Begonnen hatte Marina Abramović ihr Werk mit extremen körperlichen Erfahrungen - eine Qual sowohl für sie als auch für die Zuschauer. Mit 26 Jahren stach sie sich bei einer ihrer ersten Arbeiten zwischen die Finger der linken Hand. Dass sie sich dabei verletzten würde, kalkulierte sie mit ein, mit jedem Stich in den Finger wechselte sie das Messer. "Wie beim Russischen Roulette geht es um Mut, Leichtsinn, Verzweiflung und Düsterkeit", erzählt Marina Abramović in ihrer 2018 auf Deutsch erschienen Autobiografie "Durch Mauern gehen". Wichtig sei "die andere Seite". "Wenn du das alles überstanden hast, ist die Freude unbeschreiblich. Genau dafür lebe ich." Nichts sei einfacher, als Dinge zu tun, die man gerne tut. Doch das wirkliche Erleben sei das eben nicht.
Marina Abramović: verstörende, selbstzerstörerische Kunst
Nach dem Messerstechen folgten viele weitere verstörende Arbeiten. In ihrer Performance "Art Must be Beautiful" kämmte sie sich 1975 mit einer Metallbürste und einem Metallkamm gewaltsam die Haare. "Während ich dies mache, wiederhole ich solange 'Art must be beautiful', 'Artist must be beautiful', bis ich mein Haar und Gesicht zerstört habe", erklärte sie ihre Vorgehensweise.
Ein Jahr zuvor legte sie sich für ihre Performance "Rhythm 5" in einen brennenden übergroßen kommunistischen Stern, ihre Haare und Nägel hatte sie abgeschnitten und verbrannt. Doch das Feuer hatte den ganzen Sauerstoff verbraucht, Abramović wurde ohnmächtig: "Die Zuschauer reagieren nicht, weil ich liege. Als eine Flamme mein Bein berührt und ich immer noch nicht reagiere, betreten zwei der Zuschauer den Stern und tragen mich hinaus. Ich werde mit den Grenzen meines Körpers konfrontiert, die Performance wird unterbrochen."
Performance endet in Tumult
Die direkte Konfrontation mit dem Publikum hatte sie bereits 1974 mit "Rhythm 0" zur Legende gemacht. In einer Galerie legte sie 72 Gegenstände vor sich, darunter eine Säge, Nägel, Alkohol, Streichhölzer, Lippenstift und sogar eine geladene Pistole. Mit einem Hinweis forderte die damals 27-Jährige das Publikum auf, sechs Stunden lang mit ihr zu machen, was es wollte. Eine intensive Performance, bei der manche Besucher die junge Frau verletzten, sie beschmierten und die Kleidung zerschnitten, andere hingegen versuchten, sie zu beschützen.
1975 lernte sie den deutschen Künstler Ulay kennen.

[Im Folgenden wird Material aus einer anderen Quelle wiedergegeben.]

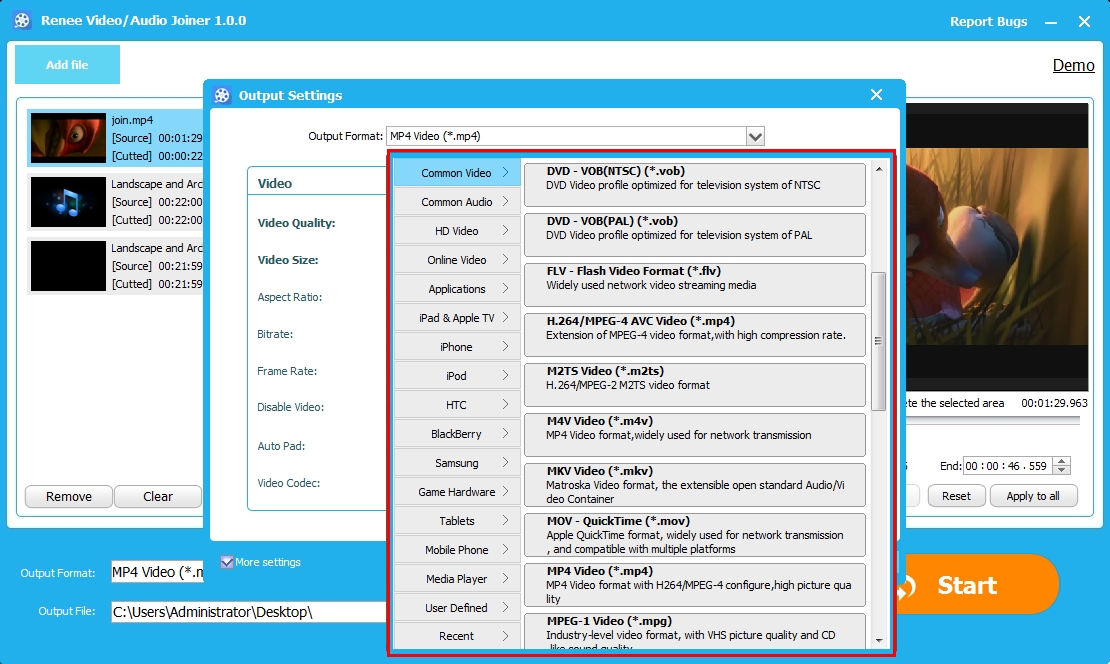Click the scrollbar down arrow in format list

879,639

In ihrer zwölfjährigen Beziehung loteten die beiden gemeinsam die Grenzen ihrer Körper aus, "eine romantische und radikale Zeit", sagte Abramović im DW-Interview. Im Vordergrund habe ihre Liebe gestanden, danach die Kunst. Die ersten Performances bestanden aus dem Aufeinanderprallen ihrer nackten Körper, erzählten eindrucksvoll von Verlangen und Abgrenzung. In einer späteren Installation ohrfeigten sich die beiden 20 Minuten lang, dabei sei es um den Klang gegangen, den eine Ohrfeige erzeuge, der Körper sei hier nur ein Instrument.
Viele Jahre lebten sie wie Nomaden, reisten zu den Aborigines und Tibetern. Die beiden exzentrischen Künstler trennten sich schließlich. Ihre ursprüngliche Performance, bei der sie 2500 Kilometer auf der Chinesischen Mauer aufeinander zulaufen wollten, um dann zu heiraten, wurde nach der langen Vorbereitungszeit schließlich zur Trennungsperformance.

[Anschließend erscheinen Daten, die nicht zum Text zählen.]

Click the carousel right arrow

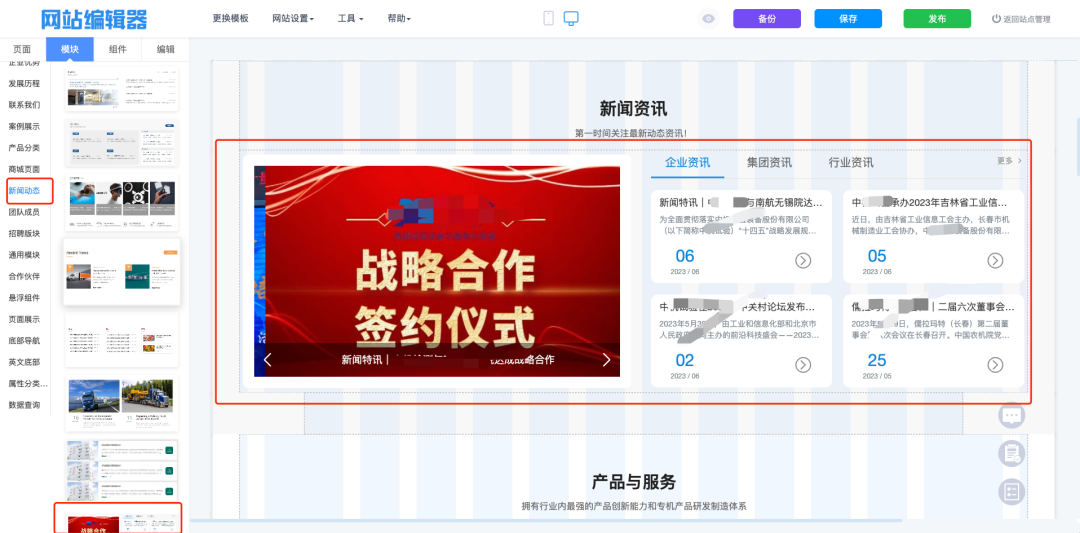(x=606, y=360)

Bahnbrechende Kunst des Stillsitzens
Wer meinte, Abramović hätte schon alle Grenzen der Performance-Kunst überschritten, wurde bald mit der Performance "The Artist is Present" überrascht. Anlässlich der großen Retrospektive im New Yorker Museum of Modern Art (MoMA) nahm Marina Abramović die Aussage wörtlich: Die Künstlerin war anwesend. 75 Tage lang saß sie sieben Stunden täglich auf einem einfachen Holzstuhl, den sie weder zum Essen noch zum Toilettengang verließ, möglich nur durch eine strenge Diät.

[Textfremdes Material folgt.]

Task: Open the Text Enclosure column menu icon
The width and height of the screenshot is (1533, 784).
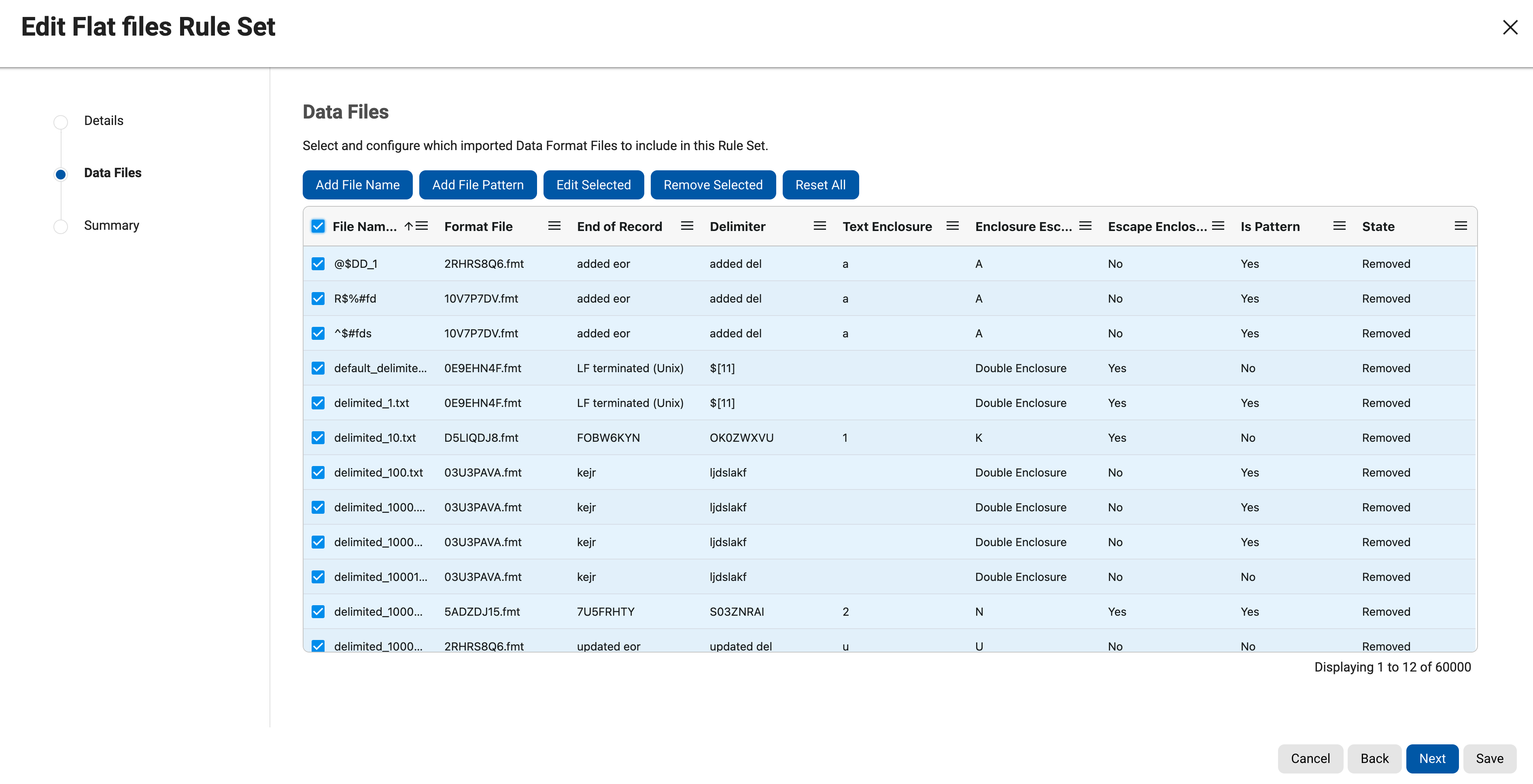Action: (952, 226)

Ihr gegenüber stand ein leerer Stuhl, der jedoch während der gesamten Schau nie leer blieb. Besucher setzten sich der Ikone gegenüber, schauten ihr in die Augen, lachten, weinten, darunter auch Prominente wie Sharon Stone, Tilda Swinton, Björk oder Lady Gaga. Ein einziges Mal brach sie ihre Reglosigkeit, nämlich als ihr früherer Partner Ulay ihr gegenüber Platz nahm.
Die Abramović-Methode
Marina Abramović hat seit den 1990er-Jahren viele junge Performancekünstler in den verschiedensten Institutionen unterrichtet. Ihre Methoden hat sie in der "Abramović-Methode" zusammengefasst, einer Sammlung von verschiedenen Entspannungs-, Meditations- und Konzentrationsübungen.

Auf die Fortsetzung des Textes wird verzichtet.